I only eat between noon and 8 pm. (At first I did this accidentally and not very precisely, just by skipping breakfast except for black coffee. But now it's deliberate, as apparently it's a form of intermittent fasting which is good for you somehow.)
I have a calorie budget of 1,586 calories per day, and I try not to go over it. I track what I eat with the app "Lose It!". Part of calorie tracking is coming to grips with guesswork and imprecision. You just hope the errors balance out any are not always in one direction or other (you don't want to sneakily overeat, nor pointlessly starve yourself). The main benefit of using a calorie-tracking app is that it makes it harder for you to deceive yourself with small little snacks and so on.
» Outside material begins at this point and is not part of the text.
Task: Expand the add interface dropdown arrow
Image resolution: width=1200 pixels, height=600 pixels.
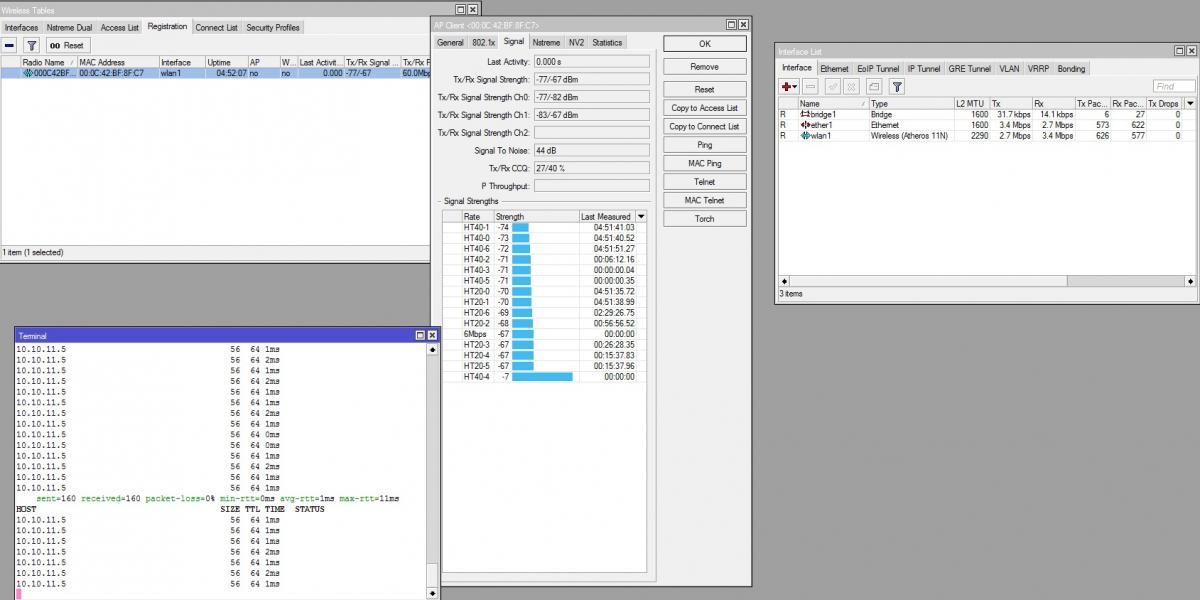Action: click(796, 87)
Learn about what foods are filling / satisfying but don't have too many calories. For me, it's plain greek yogurt. If I want some sweetness, I like to add raisins or honey. Contrariwise learn which foods have a lot of calories but leave you hungry. For me that's mostly carbs.
All things being equal, I try to avoid eating too much crap (too many carbs, candy, beer, etc) but I don't have a rule against anything in particular. Everything just gets tracked.
I drink a lot of Diet Dr. Pepper in the day and herbal tea at night. I don't know, these help. Celestial Seasonings' line of Zinger teas sort of taste like dessert.
Exercise is great and everyone should do it all the time. But I find that even if my various workout apps tell me that burned for example 300 calories running, and then I eat an additional 300 calories that day, I'll actually start to gain weight. Maybe this is because when people exercise they sometimes fidget and so on less throughout the day, balancing out the increased activity, or maybe it's because I just don't burn as many extra calories exercising as I think. Who knows. So I only allow myself to eat about half the calories I've theoretically burned through exercising, which is hard, because exercising makes you hungry.
If you fall off the wagon it's pretty easy to get back on again. I gained some weight over the holidays but am losing a little bit each day in January. Eating more makes you hungry more, so there's a bit of a negative feedback loop here. I've found that the best way to get back on the wagon is to "reset" by doing a 24-hour fast (which just means skipping lunch, since I already don't eat breakfast).
Guess what. Your daily calorie budget for losing weight may likely, at some point, become your daily calorie budget for maintaining your current weight. It's not like you can diet, lose weight, and then start eating more. Sorry!
Finally, why did I gain so much weight such that I have to do these things? Getting older. Office job where one of the primary daily activities is lunch, and where people always bring in treats. Snacking at the desk. Bad eating habits formed by many years of not being able to gain weight no matter what I ate. It happens.